In 1988, the Center began working in consultative status with the Economic and Social Council of the United Nations (ECSOC). There, the Center’s representative Nancy Roof, Ph.D., created the UN Values Caucus to bring discussion of spiritual values to global issues. It sensitively challenged restrictions on the use of the language of religion and values in UN debate, and led to the formation of the UN Spiritual Caucus. Since their inception, these caucuses have raised the level of spiritual discourse and helped the UN honor the cultural values of people who are affected by its policies and actions. (Dr.
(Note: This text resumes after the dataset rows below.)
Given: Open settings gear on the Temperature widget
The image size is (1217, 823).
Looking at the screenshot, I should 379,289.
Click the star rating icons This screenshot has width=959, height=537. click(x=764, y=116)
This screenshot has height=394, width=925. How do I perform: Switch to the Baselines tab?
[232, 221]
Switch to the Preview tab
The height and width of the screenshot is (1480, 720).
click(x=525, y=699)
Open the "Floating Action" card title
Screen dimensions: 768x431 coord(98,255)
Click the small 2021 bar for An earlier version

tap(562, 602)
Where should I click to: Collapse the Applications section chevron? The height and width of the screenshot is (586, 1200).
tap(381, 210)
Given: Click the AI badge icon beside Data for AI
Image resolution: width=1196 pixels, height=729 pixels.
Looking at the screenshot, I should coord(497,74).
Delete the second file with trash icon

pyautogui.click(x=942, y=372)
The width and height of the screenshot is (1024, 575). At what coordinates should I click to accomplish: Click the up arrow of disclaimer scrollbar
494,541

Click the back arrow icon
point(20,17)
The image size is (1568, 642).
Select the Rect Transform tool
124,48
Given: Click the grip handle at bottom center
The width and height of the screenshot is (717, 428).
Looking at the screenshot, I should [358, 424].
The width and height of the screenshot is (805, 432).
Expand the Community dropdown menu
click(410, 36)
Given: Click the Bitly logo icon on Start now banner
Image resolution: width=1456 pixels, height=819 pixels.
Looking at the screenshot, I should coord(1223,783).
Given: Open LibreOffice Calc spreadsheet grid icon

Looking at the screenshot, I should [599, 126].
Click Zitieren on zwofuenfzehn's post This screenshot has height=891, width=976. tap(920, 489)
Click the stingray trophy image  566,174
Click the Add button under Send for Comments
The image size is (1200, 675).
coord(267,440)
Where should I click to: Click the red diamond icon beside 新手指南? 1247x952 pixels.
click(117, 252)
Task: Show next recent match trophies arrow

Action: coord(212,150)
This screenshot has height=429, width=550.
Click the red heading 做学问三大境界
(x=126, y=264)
Roof’s efforts have since become an independent 501c3 organization; click to visit their website).
In 1992, with funding from Laurence Rockefeller, the Center formed the Program for Extraordinary Experience Research (PEER) to explore how people’s worldviews were affected by reported “alien encounters”. The “reality” of alien beings was secondary to PEER’s primary interest in how such experiences may lead to a sense of identification with the world as a whole rather than with a particular nation or group.
The findings of PEER underscored the organization’s belief that personal and societal growth result from life experiences that challenge our worldviews and, at the conclusion of the PEER program in 2002, the Center shifted its focus to helping individuals expand their understanding of the human experience in order to benefit all humankind.
The organization is now known as the John E. Mack Institute.